[Stored data entries]
--- START ---
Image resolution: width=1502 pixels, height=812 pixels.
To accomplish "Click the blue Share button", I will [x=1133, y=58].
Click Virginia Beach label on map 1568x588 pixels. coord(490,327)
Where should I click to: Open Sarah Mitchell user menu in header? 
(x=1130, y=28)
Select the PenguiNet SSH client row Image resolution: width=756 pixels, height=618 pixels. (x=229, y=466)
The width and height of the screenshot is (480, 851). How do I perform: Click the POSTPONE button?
--- END ---
• [What the exercise asks]: Your task is to copy every entry above, exactly as written.

• [Expected answer]:
Image resolution: width=1502 pixels, height=812 pixels.
To accomplish "Click the blue Share button", I will [x=1133, y=58].
Click Virginia Beach label on map 1568x588 pixels. coord(490,327)
Where should I click to: Open Sarah Mitchell user menu in header? 
(x=1130, y=28)
Select the PenguiNet SSH client row Image resolution: width=756 pixels, height=618 pixels. (x=229, y=466)
The width and height of the screenshot is (480, 851). How do I perform: Click the POSTPONE button?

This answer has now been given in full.